Now a study out of Henan University in China evaluated the application of Ivermectin on pulling cancer proliferation specifically. That’s the study I want to look at.
- So the results were that Ivermectin inhibited the proliferation of colon cancer cells by arresting the tumor cell cycle.
- So getting the tumor cell cycle on a what we call a healthy course where it dies out.
- That’s one major thing in most cancer cells is their death switch is turned off so they don’t ever have something that communicates with them to die off, and so as they multiply, the problem gets worse rather aggressively, and so Ivermectin was shown to arrest that tumor cell cycle.
- It also changed the morphology, which is really like the shape and behavior of the cancer cells.
- So it specifically changed how the cancer cells were structured and made them more weak from a structure standpoint.
- Finally, Ivermectin induced apoptosis.
- That’s the program cell death cycle.
- It induced apoptosis in colon cancer cells by doing a few things:
- It increased caspase activity, which is a hormone that communicates with cells to move into apoptosis
- Affecting the expression of apoptosis related proteins that had a similar effect.
So really effective medication to induce that apoptosis cycle from a few different angles.
Alright, so this is this is cutting edge information. This research is just coming out in the last few months. So there’s a lot to figure out still, but it is intriguing, and when you’re in the midst of a cancer fight. Cutting edge can be something very worth talking with your doctor about as new things are discovered in the medical realm, and so I want to leave you with just a few suggested questions to ask your doctor if anything that I’ve said here is intriguing to you in your situation.
So here are the three questions.
- Have you, my doctor, have you reviewed the research regarding colon cancer and Ivermectin?
- Hopefully that ones self-explanatory – you want to understand when you ask them the next questions, have they actually looked into it or is there a gut response happening here, particularly because again, Ivermectin has a complicated social stigma right now.
- What are your thoughts on adding Ivermectin to my cancer treatment plan?
- Okay, so assuming they have researched.

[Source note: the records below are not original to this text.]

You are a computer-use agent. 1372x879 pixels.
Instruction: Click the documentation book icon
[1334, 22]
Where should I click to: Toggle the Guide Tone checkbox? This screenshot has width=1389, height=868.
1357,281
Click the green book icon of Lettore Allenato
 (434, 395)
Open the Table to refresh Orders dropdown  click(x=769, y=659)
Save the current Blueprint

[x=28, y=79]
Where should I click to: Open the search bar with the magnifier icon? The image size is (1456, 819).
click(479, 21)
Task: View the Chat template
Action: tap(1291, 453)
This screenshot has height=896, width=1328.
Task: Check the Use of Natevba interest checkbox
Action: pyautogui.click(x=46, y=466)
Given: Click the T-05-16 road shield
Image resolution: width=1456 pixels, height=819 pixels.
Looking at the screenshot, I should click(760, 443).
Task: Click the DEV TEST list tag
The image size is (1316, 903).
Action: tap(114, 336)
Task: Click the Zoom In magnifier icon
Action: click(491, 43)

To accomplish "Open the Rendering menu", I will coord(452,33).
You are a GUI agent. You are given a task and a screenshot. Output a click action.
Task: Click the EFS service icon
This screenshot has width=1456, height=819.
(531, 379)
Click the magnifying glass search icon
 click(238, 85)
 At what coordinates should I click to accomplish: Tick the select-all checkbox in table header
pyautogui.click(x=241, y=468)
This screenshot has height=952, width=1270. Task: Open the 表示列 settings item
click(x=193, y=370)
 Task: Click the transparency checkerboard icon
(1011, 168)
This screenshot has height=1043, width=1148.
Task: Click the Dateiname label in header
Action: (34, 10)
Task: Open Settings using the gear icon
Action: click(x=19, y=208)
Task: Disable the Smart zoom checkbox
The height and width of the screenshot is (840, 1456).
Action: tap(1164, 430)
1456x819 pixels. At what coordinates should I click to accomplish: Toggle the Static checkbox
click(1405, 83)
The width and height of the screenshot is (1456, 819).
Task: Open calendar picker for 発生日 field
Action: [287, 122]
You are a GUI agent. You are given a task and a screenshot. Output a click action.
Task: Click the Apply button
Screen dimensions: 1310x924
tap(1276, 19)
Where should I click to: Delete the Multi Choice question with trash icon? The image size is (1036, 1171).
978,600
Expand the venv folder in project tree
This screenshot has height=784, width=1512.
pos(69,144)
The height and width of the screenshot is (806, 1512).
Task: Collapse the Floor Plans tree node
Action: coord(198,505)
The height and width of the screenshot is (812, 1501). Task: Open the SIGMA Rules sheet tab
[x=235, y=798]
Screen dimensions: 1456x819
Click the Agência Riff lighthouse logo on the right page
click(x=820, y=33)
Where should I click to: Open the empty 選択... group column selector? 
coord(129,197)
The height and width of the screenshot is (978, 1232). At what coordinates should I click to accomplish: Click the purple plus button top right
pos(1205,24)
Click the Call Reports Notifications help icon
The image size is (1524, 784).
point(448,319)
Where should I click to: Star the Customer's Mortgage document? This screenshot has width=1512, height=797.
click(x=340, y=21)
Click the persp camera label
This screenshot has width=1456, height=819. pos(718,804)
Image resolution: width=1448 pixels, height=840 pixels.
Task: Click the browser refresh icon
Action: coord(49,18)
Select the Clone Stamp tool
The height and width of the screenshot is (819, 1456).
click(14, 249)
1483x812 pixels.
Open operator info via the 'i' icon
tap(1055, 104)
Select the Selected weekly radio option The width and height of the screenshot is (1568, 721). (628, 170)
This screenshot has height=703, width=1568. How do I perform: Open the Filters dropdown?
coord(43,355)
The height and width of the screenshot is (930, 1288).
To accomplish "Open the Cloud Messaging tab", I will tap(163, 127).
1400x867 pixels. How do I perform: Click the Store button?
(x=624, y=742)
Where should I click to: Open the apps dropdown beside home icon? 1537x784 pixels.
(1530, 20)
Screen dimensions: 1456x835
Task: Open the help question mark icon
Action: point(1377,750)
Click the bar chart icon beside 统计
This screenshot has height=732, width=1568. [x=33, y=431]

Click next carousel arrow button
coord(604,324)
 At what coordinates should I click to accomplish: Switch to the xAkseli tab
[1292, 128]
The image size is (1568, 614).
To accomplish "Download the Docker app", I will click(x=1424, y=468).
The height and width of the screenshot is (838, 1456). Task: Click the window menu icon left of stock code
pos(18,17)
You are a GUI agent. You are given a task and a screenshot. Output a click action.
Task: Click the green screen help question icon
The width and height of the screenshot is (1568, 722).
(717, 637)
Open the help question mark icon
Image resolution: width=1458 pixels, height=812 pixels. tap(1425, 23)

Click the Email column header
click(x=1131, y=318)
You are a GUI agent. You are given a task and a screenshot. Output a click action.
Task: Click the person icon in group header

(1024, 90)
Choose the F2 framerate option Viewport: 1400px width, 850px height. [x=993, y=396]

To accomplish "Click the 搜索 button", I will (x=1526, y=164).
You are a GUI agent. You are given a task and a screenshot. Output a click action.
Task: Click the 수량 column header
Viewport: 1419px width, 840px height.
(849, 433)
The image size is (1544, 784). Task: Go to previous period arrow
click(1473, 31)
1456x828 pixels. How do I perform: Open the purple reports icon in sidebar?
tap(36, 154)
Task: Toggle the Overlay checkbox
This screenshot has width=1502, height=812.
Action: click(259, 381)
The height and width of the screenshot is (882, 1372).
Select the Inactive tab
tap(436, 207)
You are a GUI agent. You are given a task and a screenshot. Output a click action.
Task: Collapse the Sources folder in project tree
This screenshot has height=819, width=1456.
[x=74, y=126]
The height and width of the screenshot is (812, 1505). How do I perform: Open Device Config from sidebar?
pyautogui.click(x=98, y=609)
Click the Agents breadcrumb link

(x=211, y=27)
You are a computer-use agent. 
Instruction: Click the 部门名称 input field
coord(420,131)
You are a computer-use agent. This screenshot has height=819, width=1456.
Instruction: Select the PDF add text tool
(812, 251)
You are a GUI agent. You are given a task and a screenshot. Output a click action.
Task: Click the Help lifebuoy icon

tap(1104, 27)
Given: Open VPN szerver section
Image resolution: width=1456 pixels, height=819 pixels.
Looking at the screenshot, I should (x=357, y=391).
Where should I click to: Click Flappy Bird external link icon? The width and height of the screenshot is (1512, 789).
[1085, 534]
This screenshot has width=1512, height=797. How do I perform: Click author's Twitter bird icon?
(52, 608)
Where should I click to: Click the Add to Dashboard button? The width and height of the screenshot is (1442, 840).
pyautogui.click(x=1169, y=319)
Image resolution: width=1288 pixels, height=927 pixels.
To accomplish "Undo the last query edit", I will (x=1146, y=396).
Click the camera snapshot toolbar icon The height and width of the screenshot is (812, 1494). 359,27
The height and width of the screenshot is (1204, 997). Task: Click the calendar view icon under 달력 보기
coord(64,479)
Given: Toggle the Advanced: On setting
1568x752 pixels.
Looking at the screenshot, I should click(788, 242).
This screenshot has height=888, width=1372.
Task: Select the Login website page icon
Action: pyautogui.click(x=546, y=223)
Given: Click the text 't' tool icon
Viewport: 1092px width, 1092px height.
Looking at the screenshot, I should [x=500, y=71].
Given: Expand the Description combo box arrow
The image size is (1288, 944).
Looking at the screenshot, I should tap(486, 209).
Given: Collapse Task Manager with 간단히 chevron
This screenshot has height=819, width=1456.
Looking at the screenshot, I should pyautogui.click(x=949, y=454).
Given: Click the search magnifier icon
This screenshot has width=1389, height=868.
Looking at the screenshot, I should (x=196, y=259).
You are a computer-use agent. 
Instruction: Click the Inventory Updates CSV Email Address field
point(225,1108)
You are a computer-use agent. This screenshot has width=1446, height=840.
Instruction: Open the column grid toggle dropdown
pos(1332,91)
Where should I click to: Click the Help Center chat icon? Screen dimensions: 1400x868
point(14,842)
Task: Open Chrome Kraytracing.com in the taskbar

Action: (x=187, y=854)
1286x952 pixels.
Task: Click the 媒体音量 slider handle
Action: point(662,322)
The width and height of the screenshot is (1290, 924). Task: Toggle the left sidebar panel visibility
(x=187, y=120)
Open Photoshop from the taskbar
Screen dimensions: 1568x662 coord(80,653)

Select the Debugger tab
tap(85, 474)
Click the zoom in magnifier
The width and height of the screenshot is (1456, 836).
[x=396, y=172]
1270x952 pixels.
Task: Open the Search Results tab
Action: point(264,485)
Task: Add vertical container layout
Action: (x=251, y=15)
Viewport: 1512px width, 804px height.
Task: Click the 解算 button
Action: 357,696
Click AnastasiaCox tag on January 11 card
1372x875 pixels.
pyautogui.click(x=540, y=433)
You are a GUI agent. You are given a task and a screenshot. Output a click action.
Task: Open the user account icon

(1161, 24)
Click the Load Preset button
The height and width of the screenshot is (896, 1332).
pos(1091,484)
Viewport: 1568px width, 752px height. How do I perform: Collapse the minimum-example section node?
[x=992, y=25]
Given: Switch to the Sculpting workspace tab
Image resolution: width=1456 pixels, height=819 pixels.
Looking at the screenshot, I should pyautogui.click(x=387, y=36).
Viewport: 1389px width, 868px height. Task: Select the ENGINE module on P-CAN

If they haven’t researched, ask them to research, so that you can ask the next question.
- What dose and frequency would you recommend and why?
- So again, as this research is happening, doctors are trying different doses to see what effects they can have.
Rachel actually just started Ivermectin as a part of her treatment plan based on our conversations with her doctor up in Seattle, and we have a specific dose that we are trying, but we’re also seeing how she tolerates it and how it’s going and may make adjustments as we need to.
So this is very new science that we are keeping an eye on ourselves because we are in the colon cancer world, and it’s very important to us, and we wanted to share these things with you as we are learning together.
If you have any questions or specific thoughts, maybe you have talked with your doctor about this. Maybe they have additional information to look into. We would love to hear from you and continue to broaden our overall knowledge base together, but, with that, I have nothing else to share on Ivermectin at this moment. So we will talk to you soon.